In 2005 construction and real estate accounted for 17.3 percent of all jobs in the Bend metropolitan statistical area (MSA), which constitutes all of Deschutes County.[47] This figure is about 70 percent more than the proportion of construction and real estate jobs in the Oregon and national economies.[48] Construction activity in Bend appears to be slowing. The number of building permit applications received by the Bend City Building Division fell from 826 in August 2006 to 533 in August 2007, a 35 percent decrease.[49]

A large influx of new residents drawn by Bend's lifestyle amenities, along with the low interest rates and easy lending that fostered a national housing boom in 2001–05, resulted in increased activity in Bend's construction and real estate sectors and caused the rate of home price appreciation in Bend to grow substantially during that period.[50] Median home prices in the Bend MSA increased by over 80% in the 2001–05 period.[51]

In June 2006, Money magazine named the Bend MSA the fifth most overpriced real estate market in the United States.[52] By September 2006, the Bend metro area ranked second in the list of most overpriced housing markets, and in June 2007 it was named the most overpriced housing market in America.[53][54]

The 2008−09 housing downturn had a strong effect on Bend's housing and economic situation. According to the Seattle Times,[55] single-family home prices dropped more than 40 percent from a peak of $396,000 in May 2007 to $221,000 in March 2009. Additional signs of the housing downturn include an April 2009 Deschutes county unemployment rate of 12.6 percent and in a tri-county area of Deschutes, Crook and Jefferson counties a 66 percent rise in homelessness from 2006 to 2,237.[55]

In May 2010, the Federal Housing and Finance Agency released a report in which Bend had the largest price drop in the country, 23 percent, from first quarter of 2009 to the first quarter of 2010.[56]

Arts and culture

Tower Theatre
Mirror Pond from Drake Park during the winter

The city is becoming known for its burgeoning art scene, and is home to numerous visual and fine art galleries,[57] as well as the independent BendFilm Festival, which launched in 2004.[58]
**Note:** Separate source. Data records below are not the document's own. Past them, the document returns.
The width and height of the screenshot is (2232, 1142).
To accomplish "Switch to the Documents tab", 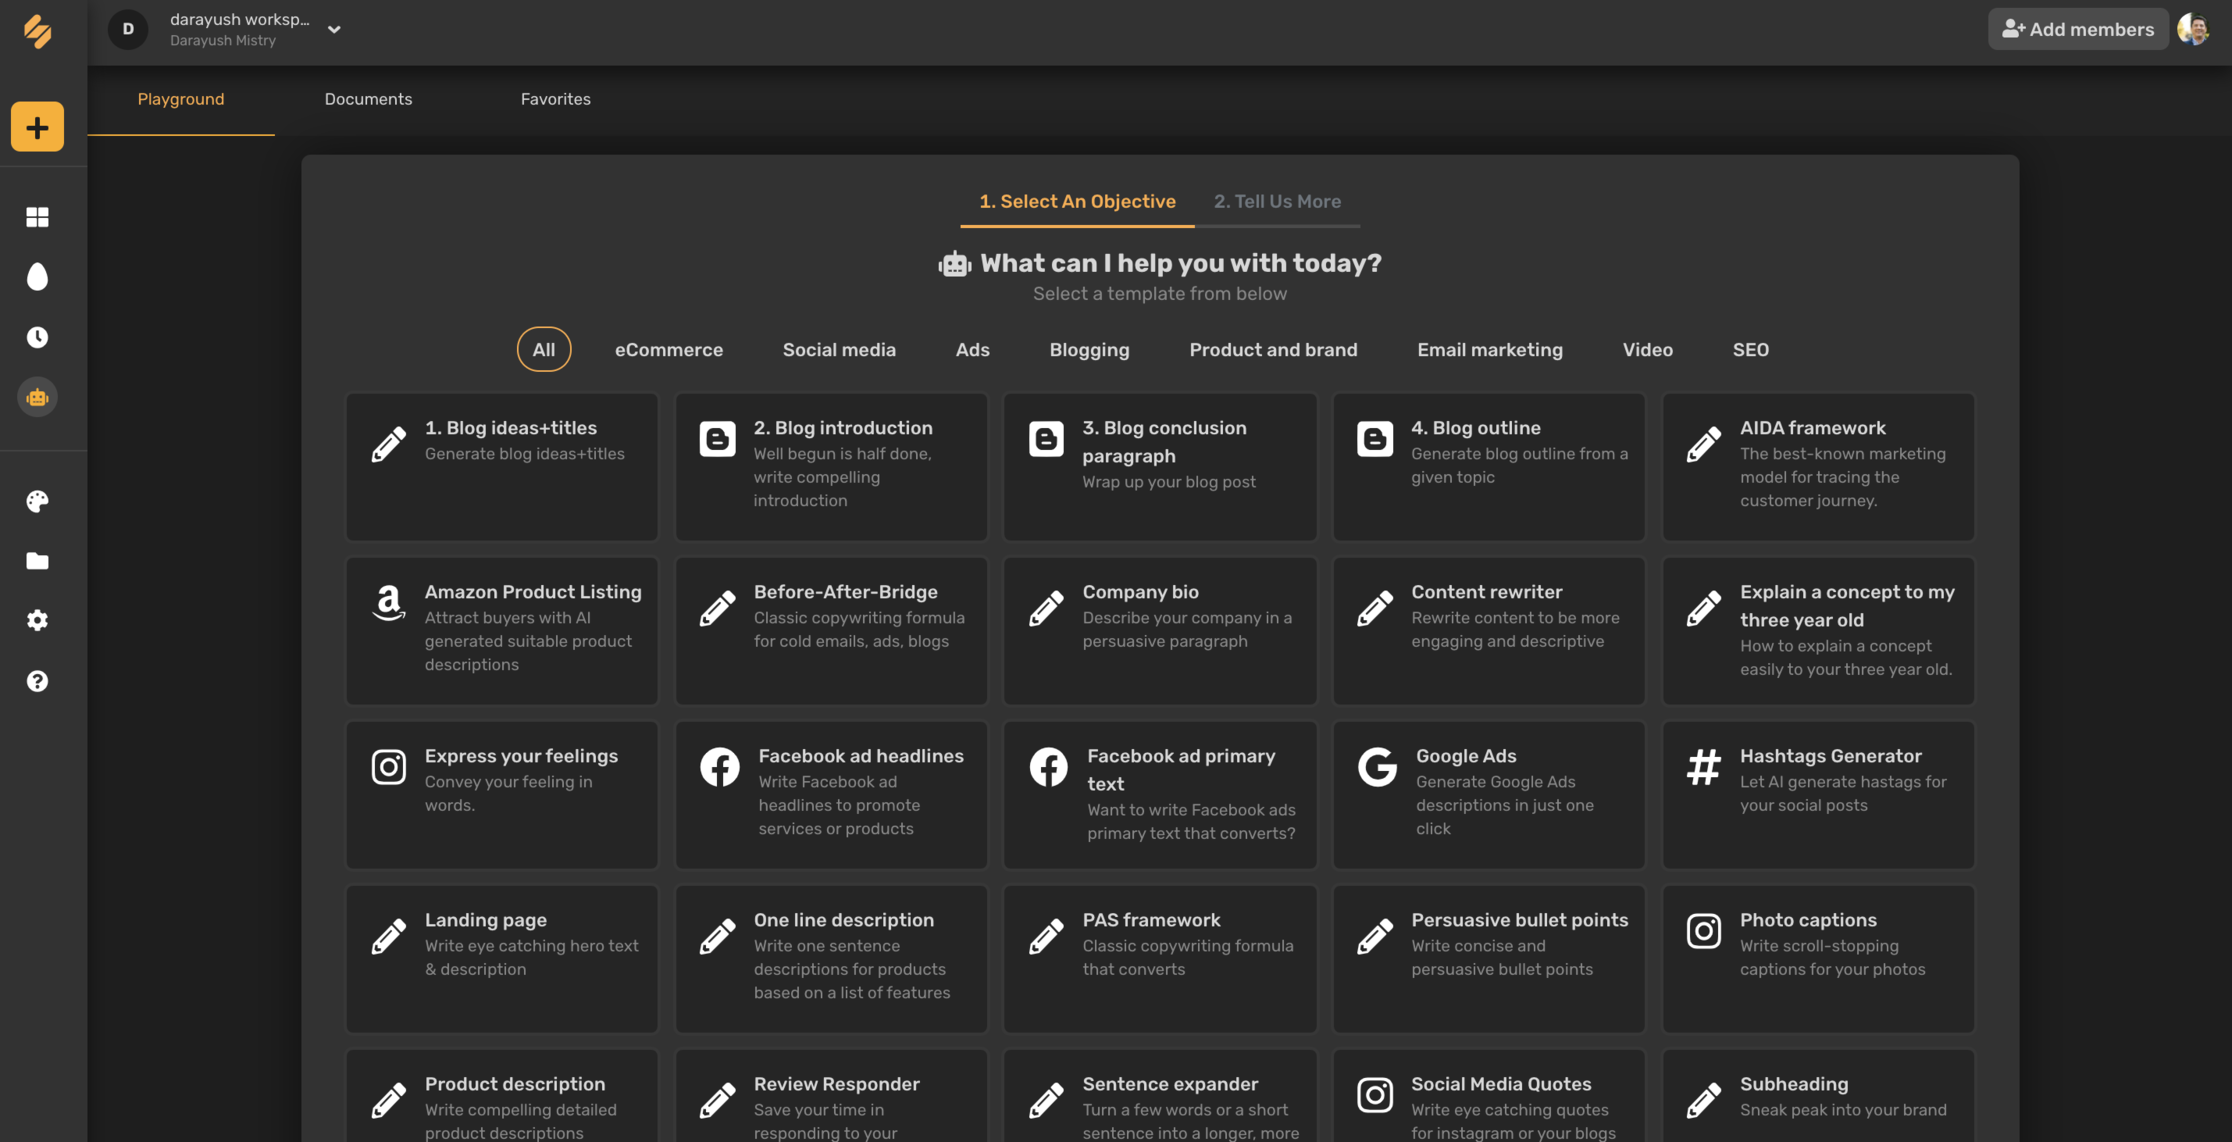I will tap(367, 99).
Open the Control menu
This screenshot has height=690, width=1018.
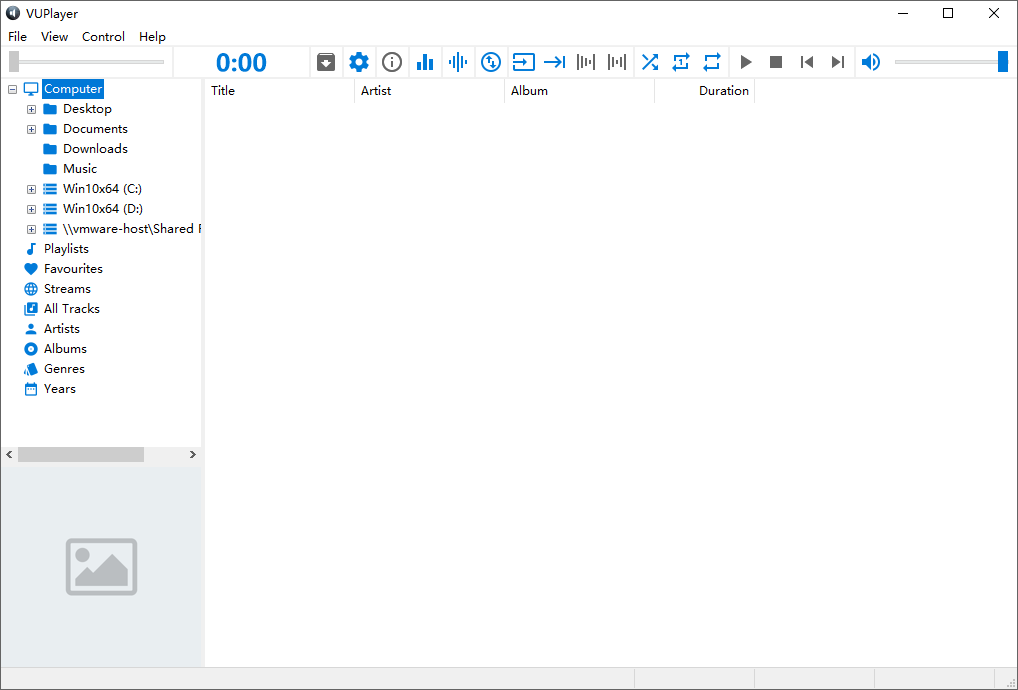tap(103, 37)
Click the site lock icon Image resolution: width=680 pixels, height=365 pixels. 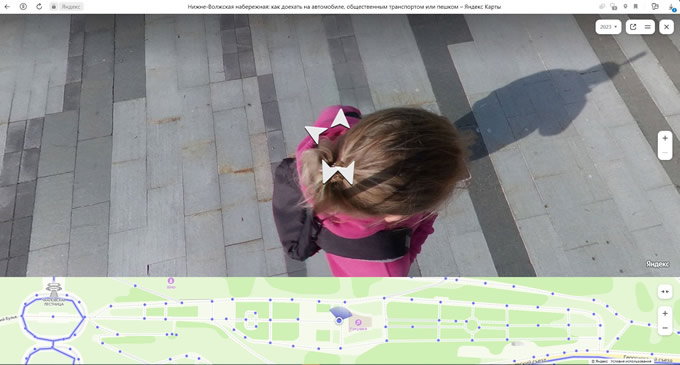[x=53, y=7]
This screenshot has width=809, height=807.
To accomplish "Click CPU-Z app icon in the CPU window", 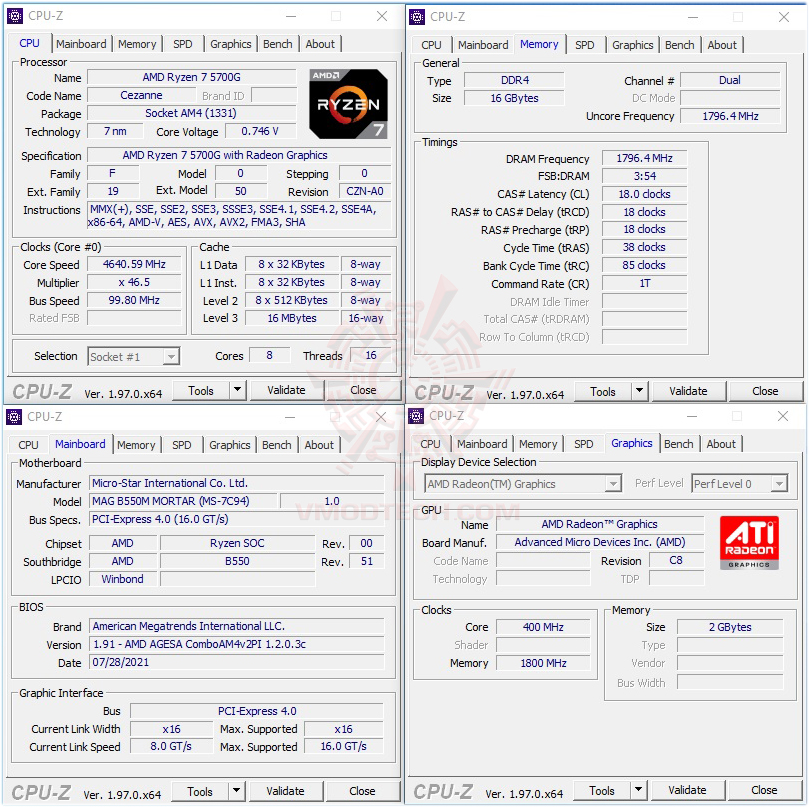I will click(x=15, y=16).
There are numerous public art displays, including the Roundabout Art Route tour of outdoor sculptures throughout the city.[59]
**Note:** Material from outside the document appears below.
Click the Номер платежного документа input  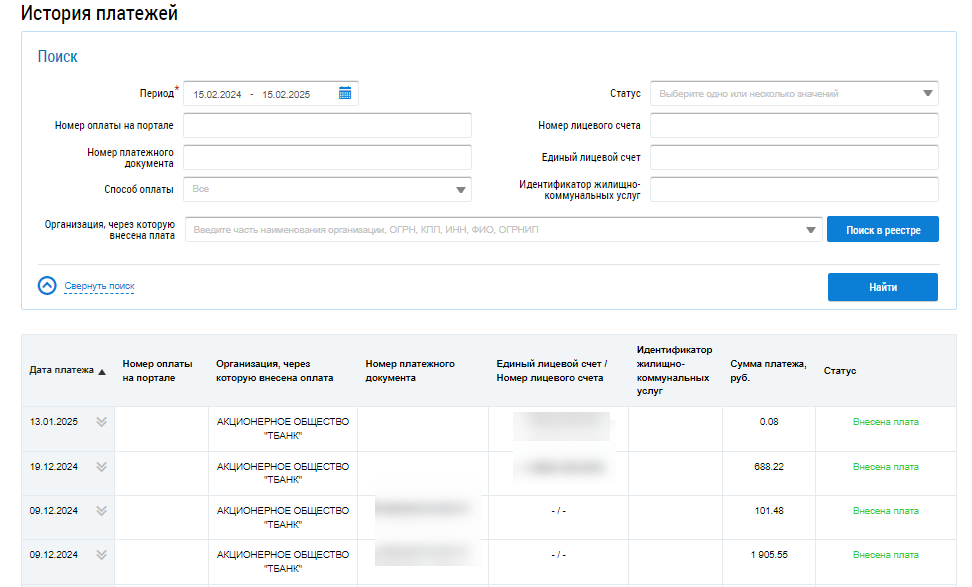[x=327, y=158]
National Register of Historic Places




Natural history




Bend is home to the Bend Elks of the West Coast Collegiate Baseball League. The Elks play at Vince Genna Stadium. Former minor league teams include the Bend Rockies, Bend Bucks, Bend Phillies, Bend Timber Hawks, and Bend Rainbows.

Bend is also the home of the Central Oregon Hotshots of the International Basketball League. The Central Oregon Steelheaders, continually one of the top teams in the NW conference of the Premier Arena Soccer League (PASL), play at the Central Oregon Indoor Sports Center in Bend.

Bend is the home of the professional cross-country skiing team XC Oregon, which competes in races locally, regionally, nationally and internationally.[60]

Bend has had success in landing major sporting events such as the 2008 and 2009 USA Winter Triathlon National Championships, the 2008 and 2009 XTERRA Trail Running National Championships, the 2009 and 2010 United States National Cyclo-cross Championships, the 2009 and 2010 USA Cycling Elite Road National Championships and the 2013, 2015 and 2016 USA Cross Country Championships.[61]

In 2019 and 2020, Bend hosted USA Climbing's pro and youth National Bouldering Championships.[62][63]

A popular spot for cycling, Bend has over 300 mi (480 km) of mountain bike trails and is the home to the Cascade Cycling Classic, the nation's longest running stage race for road bicycle racing. Bend was recently[when?] named the top mountain bike city in Mountain Bike Action magazine.

Bend features the Bend Roughriders RFC, a men's division 3 Rugby Football Club.[64]

Bend's Lava City Roller Dolls became a member of the Women's Flat Track Derby Association in April, 2009.[65]

Bend's Pole Pedal Paddle is one of the Pacific Northwest's premier athletic events. It is a relay race held each spring with six legs that include alpine skiing/snowboarding, cross-country skiing, biking, running, canoeing/kayaking and sprinting. The event begins at Mount Bachelor and ends in the Old Mill District.[66]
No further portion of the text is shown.